- _TASK OBJECTIVE_:
Would you reproduce each line below exactly, leaving every picture out?
MATERIAL TO PROCESS below:
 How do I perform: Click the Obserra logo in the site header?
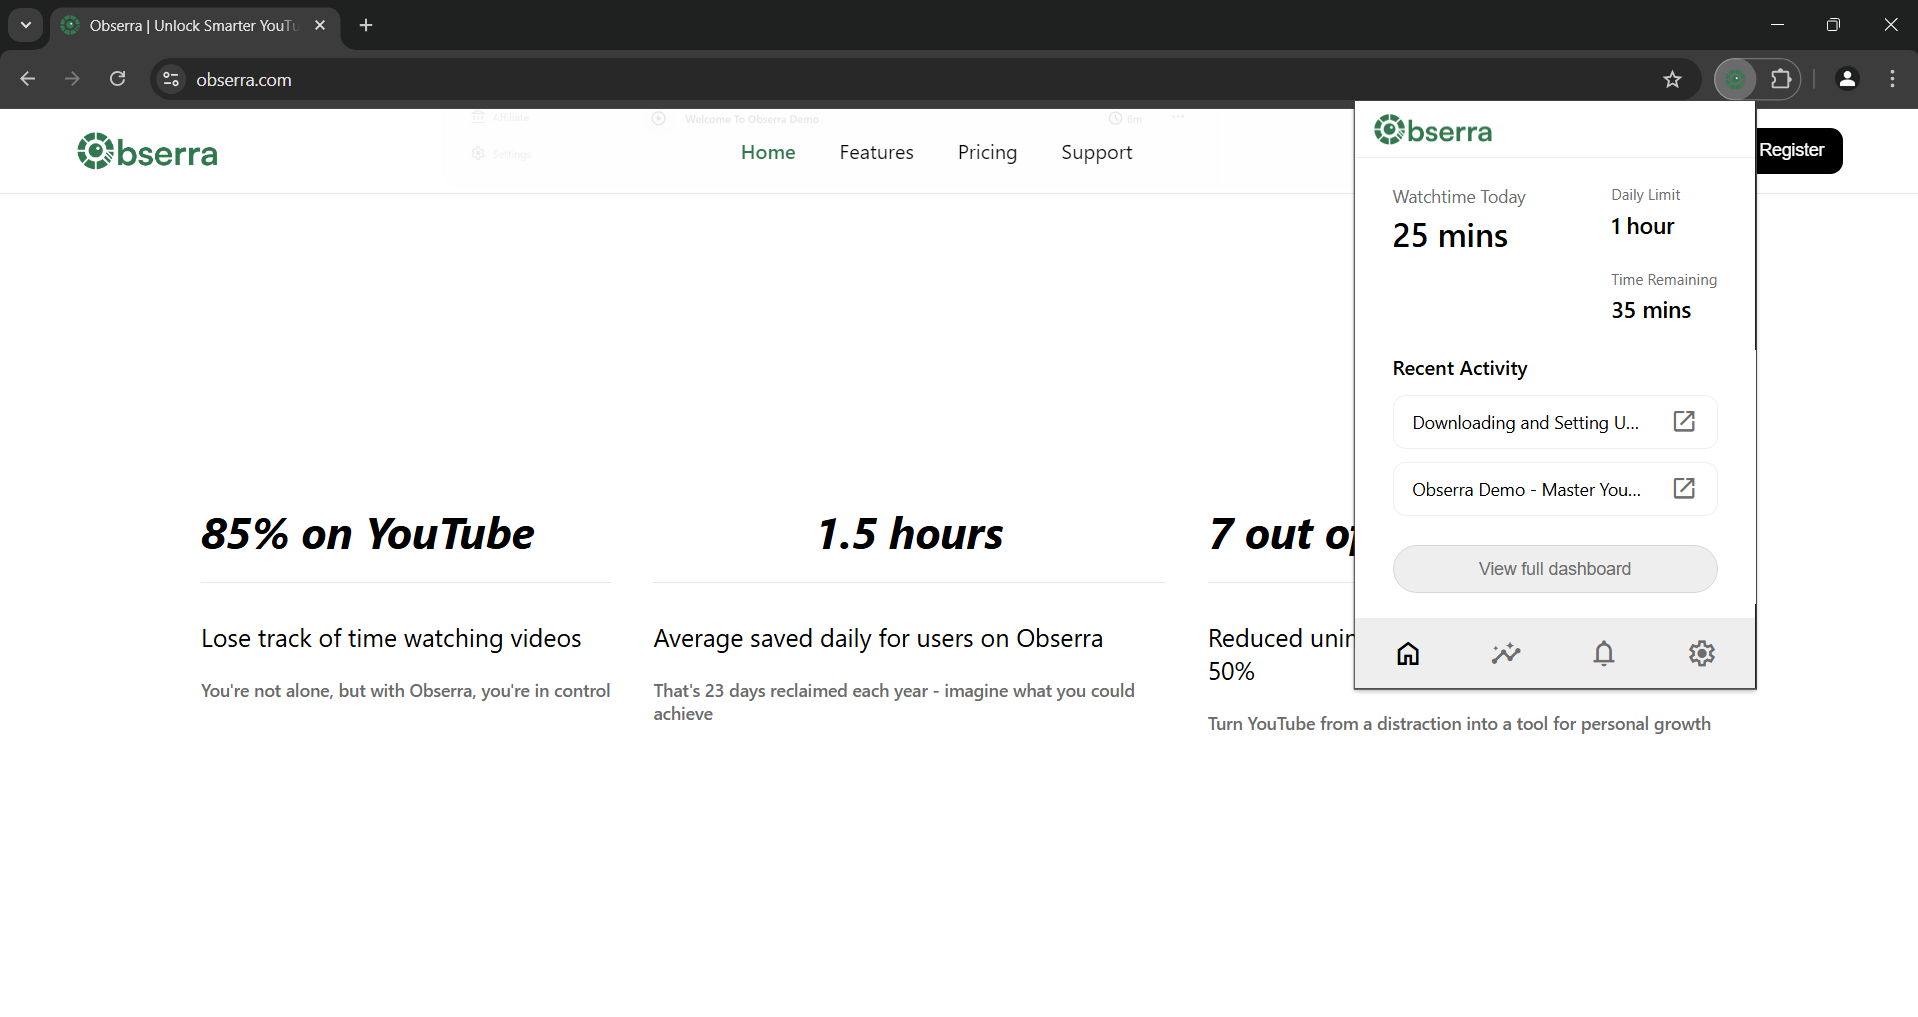coord(147,151)
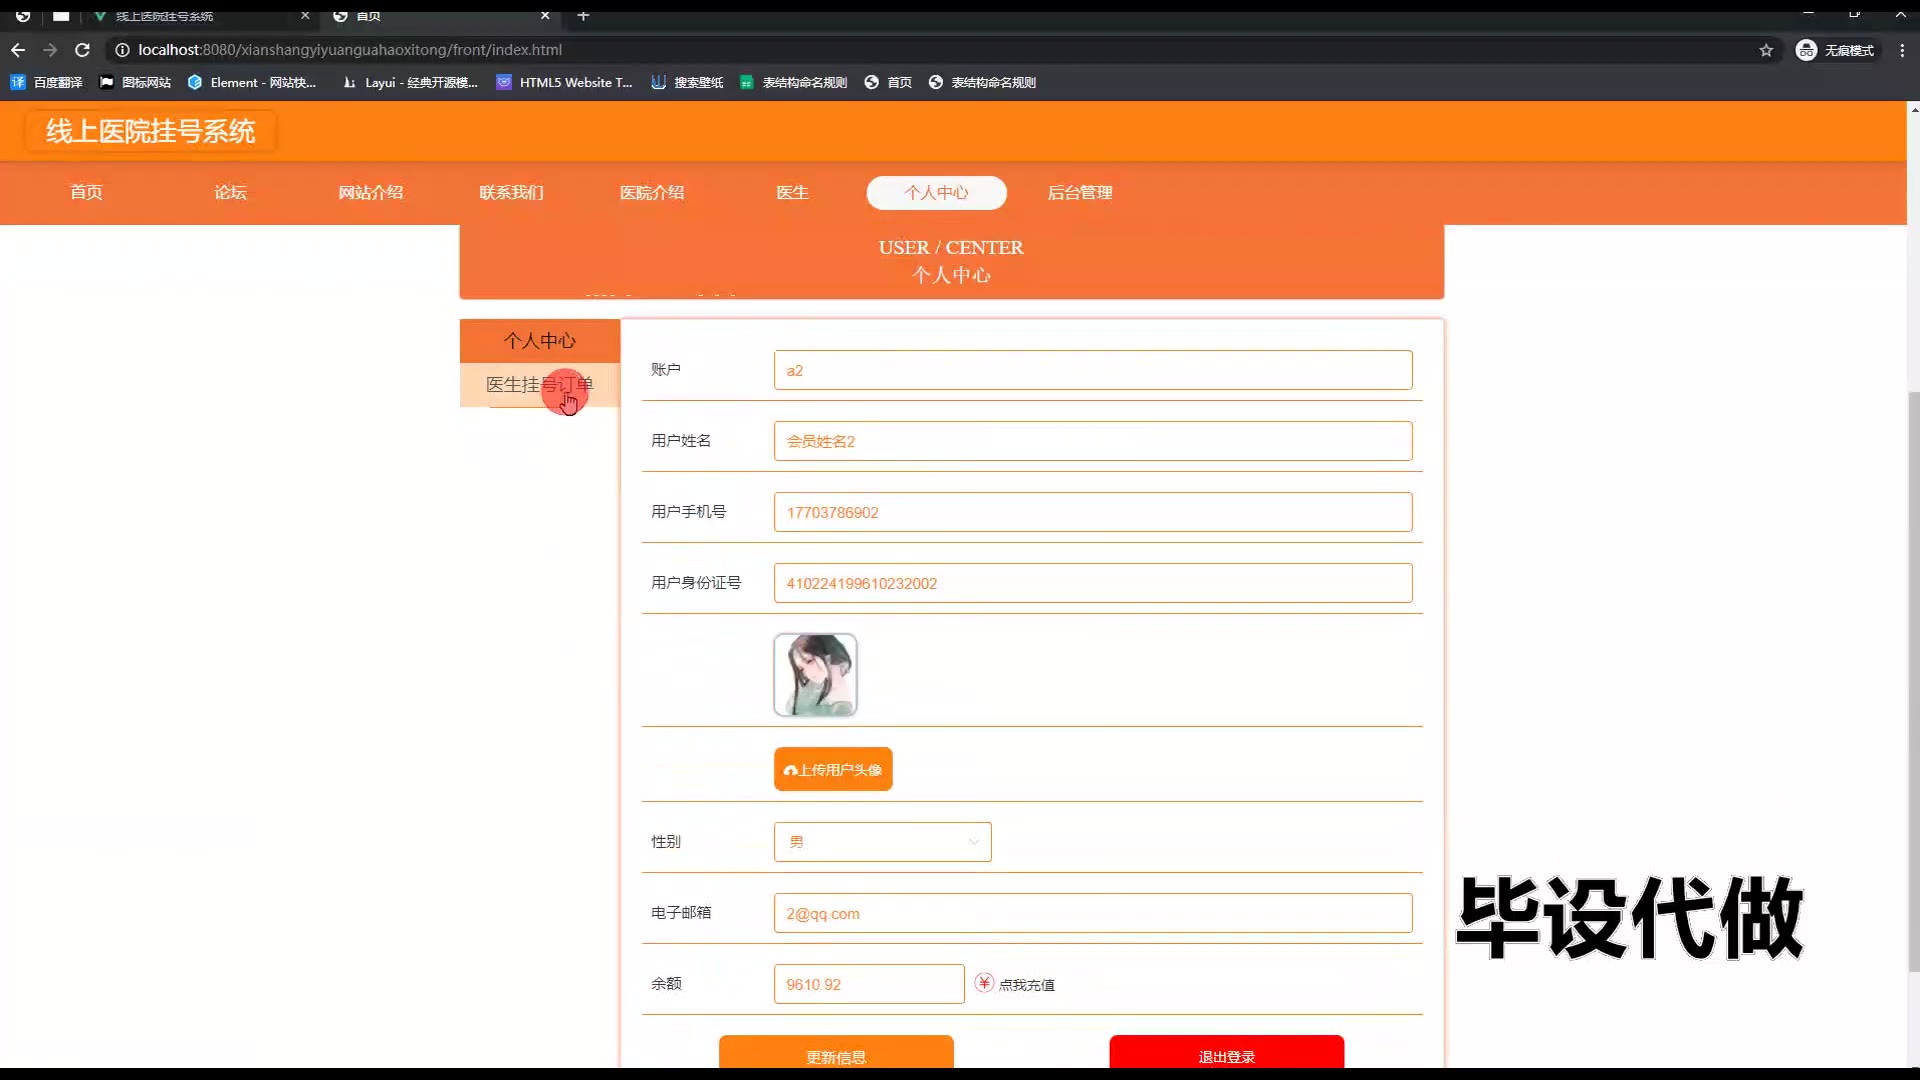The image size is (1920, 1080).
Task: Open 医生 navigation menu item
Action: (792, 192)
End of MATERIAL TO PROCESS.
- _EXERCISE SOLUTION_:
 How do I perform: Click the Obserra logo in the site header?
coord(147,151)
The image size is (1920, 1080).
Task: Open 医生 navigation menu item
Action: (792, 192)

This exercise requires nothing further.